Or maybe they did realize because as ugly as it is to say, the United States is a xenophobic place.

Everyone blames these immigrants for being illegal. Yes, they crossed the border or overstayed their visas but what no one is blaming are events that led them to do that. The majority of immigrants don't want to leave their home country but are forced to, due to violence, poverty and the lack of jobs in their communities. Immigrants come to the U.S. not just for themselves but for a better life, since when has this pursuit of happiness been illegal? Is it only legal for the white community?

No one blames the U.S and the Mexican government, who have in no way formed a solution for this problem, instead choosing to encourage xenophobic and white supremacist views. No one is blaming President Trump who continues to spread lies about immigrants, who continues to spread false facts, especially exemplified in his recent address. No one is prosecuting ICE officials who are responsible for having 22 immigrants die in their detention centers in the past 2 years. And since this whole government shutdown began over wall funding, not one story has overtly focused on the immigrant story.

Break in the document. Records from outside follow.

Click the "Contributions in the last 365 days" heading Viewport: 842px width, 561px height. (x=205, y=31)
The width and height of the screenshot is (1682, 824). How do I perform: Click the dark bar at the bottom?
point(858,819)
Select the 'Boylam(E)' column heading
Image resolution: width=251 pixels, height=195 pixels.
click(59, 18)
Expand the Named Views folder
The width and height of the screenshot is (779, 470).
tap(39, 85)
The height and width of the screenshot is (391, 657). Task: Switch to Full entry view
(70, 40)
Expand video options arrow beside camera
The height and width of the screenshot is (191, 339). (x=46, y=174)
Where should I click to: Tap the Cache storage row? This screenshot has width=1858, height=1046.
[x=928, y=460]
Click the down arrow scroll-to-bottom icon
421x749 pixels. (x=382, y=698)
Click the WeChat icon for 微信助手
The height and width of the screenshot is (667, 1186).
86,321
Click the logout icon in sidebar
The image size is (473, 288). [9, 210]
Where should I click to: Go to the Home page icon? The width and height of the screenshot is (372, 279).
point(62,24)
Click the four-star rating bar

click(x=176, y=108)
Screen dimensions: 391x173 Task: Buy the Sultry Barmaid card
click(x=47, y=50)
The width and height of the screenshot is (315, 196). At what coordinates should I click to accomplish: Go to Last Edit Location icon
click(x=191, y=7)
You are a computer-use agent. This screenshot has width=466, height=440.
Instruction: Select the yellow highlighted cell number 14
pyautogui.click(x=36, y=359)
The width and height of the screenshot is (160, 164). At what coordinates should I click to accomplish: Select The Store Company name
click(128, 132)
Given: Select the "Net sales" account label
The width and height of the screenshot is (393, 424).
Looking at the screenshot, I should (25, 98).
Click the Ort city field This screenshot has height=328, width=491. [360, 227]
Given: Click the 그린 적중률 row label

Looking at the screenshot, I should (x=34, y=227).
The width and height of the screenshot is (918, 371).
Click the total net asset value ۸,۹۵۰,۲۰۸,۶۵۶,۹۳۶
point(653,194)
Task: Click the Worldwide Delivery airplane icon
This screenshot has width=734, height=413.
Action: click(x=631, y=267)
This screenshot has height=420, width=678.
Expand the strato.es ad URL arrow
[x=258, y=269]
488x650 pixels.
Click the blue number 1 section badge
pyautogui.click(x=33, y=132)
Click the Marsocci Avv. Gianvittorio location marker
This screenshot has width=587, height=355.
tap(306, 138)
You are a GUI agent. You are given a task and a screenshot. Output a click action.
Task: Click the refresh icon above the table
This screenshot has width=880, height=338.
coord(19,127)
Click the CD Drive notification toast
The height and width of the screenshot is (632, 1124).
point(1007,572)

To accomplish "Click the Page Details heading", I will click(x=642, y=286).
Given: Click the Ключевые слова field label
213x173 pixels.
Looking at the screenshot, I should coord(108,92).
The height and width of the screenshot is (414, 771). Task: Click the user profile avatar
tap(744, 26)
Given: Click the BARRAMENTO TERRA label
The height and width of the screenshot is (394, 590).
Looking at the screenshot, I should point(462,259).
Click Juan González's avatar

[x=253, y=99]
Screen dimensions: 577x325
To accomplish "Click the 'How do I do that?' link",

There are immigrants who have been in the U.S for 18+ years and they are just as American as I am and every other U.S. citizen. They are just as hardworking and contributive to society. The only thing that separates them from the U.S. populace is a decision that they made when they were young adults and had no other option. A decision they made before 9/11-- before serious security checks were increased, especially targeted at individuals from other countries.

The reason that 12 million+ illegal immigrants are "illegal" is to blame on xenophobic views in the U.S. The so-called wall that will supposedly keep out gangs, drugs and violent immigrants from the U.S-- is it any coincidence that it is only separating Mexico and Central America from the U.S.? Why not build a wall separating Canada from the U.S.? Because the simple fact of the matter is that the United States does not care whether white people come into this country.

So many people in the U.S. are not able to comprehend the reason why so many immigrant families come to the U.S. They don't understand their stories and the several centuries of events that led to this. The only way that White Americans would be open to this idea of freely crossing borders would be if these immigrants were white-- mimicking exactly what happened in America when Europeans colonized.

Throughout these next few months, I hope to be able to retell immigrant stories-- the reasons why they migrated to the U.S., and especially how they are currently living the American Dream. These immigrants are so often wrongly represented by xenophobic views labeling them as the villain to the U.S. citizens' story that it is time that these "illegal" immigrants get to have their stories truthfully told, especially to stop the fear-mongering that surround these individuals and their lives. These stories that will be published are also not meant to paint the whole immigrant experience in a happy, innocent tone. Immigrant stories are filled with harsh realities that many individuals in the U.S. have had the privilege of not experiencing, but should otherwise still be knowledgable about.

As U.S. citizens, living in privilege is something that we take for granted, to the point that we don't even notice the adversities occurring in other countries-- ignorant to the reason why many of these individuals look to the American Dream as an emblem of hope.